Safety considerations

Safety considerations

The risk of such assistive technologies is 2-fold. Too many false positives could lead to referring people inappropriately to secondary care, causing unnecessary anxiety to the person and exposing them to potentially unnecessary procedures. Too many false negatives pose a potentially greater safety concern; they could lead to a delay in diagnosis and worse patient outcomes. Moreover, the technologies have not been tested on all skin cancers and, as such, there is a possibility that less common diagnoses, particularly rare skin cancers, could be missed. Experts advised there is also a lack of training and testing of these technologies in people with black and brown skin.

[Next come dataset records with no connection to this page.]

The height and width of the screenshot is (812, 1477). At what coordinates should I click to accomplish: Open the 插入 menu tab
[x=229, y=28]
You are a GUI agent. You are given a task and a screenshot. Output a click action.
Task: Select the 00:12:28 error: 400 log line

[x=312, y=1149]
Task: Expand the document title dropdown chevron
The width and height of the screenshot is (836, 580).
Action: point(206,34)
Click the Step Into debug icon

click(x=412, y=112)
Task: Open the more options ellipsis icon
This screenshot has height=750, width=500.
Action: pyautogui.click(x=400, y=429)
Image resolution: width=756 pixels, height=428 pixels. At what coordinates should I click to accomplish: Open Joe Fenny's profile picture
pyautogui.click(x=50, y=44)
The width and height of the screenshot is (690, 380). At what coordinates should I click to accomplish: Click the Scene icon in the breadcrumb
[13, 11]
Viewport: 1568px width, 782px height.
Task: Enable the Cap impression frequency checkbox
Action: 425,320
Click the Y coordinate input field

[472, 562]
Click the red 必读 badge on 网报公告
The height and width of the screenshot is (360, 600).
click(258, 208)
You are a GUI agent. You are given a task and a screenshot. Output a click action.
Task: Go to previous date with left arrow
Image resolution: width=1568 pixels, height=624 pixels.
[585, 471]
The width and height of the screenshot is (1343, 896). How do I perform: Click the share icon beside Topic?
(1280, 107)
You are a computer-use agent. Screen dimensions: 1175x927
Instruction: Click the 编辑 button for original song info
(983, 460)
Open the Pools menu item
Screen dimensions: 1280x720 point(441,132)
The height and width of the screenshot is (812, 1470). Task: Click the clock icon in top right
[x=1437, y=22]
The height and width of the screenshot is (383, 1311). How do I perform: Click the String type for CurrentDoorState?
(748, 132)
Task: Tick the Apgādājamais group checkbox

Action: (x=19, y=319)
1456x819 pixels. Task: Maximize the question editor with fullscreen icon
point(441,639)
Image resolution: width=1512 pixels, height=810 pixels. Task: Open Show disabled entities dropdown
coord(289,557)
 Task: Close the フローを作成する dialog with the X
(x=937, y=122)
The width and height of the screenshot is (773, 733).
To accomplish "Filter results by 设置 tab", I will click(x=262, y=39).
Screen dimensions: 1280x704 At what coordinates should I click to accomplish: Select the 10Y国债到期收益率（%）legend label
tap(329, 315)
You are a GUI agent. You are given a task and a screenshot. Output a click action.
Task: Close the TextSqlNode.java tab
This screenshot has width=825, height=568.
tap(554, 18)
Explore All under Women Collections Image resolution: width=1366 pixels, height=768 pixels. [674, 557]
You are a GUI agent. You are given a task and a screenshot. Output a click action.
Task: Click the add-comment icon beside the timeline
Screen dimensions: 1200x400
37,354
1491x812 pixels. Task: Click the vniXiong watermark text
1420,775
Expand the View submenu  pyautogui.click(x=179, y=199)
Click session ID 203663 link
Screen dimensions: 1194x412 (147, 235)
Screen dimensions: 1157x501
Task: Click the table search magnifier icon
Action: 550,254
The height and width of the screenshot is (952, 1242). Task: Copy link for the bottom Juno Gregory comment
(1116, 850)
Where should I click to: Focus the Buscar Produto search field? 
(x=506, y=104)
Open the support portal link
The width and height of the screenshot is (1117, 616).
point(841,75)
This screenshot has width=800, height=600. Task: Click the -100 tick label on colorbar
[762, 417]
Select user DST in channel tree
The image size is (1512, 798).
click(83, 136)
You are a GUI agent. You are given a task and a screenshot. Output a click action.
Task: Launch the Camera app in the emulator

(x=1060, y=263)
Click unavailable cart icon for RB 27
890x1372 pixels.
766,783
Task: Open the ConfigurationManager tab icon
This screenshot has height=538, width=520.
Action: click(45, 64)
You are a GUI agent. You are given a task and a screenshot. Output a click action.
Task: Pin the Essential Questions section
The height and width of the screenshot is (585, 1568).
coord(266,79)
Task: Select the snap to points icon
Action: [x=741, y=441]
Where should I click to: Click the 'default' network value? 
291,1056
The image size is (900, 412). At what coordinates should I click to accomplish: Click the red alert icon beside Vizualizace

The British Association of Dermatologists, a professional membership body for UK dermatologists, has produced a position statement on AI interventions highlighting that AI technologies have the potential to improve clinical care and optimise processes through using clinical data to inform best practice and outcomes. However, it reports that a robust regulatory framework is needed and notes the following considerations:

  • The technologies should have a clinical evaluation, and evidence presented should adequately support the intended use of the technology; studies should be done in the same clinical setting and in the same population as their intended use.

  • All technologies must be accompanied by information needed to use them safely and properly, considering training and knowledge of intended users. Manufacturers' statements on labelling should be consistent with any promotional material.

  • The technologies should be classified as Class IIa if they are intended for diagnosis or indicative diagnosis in the context of use by patients.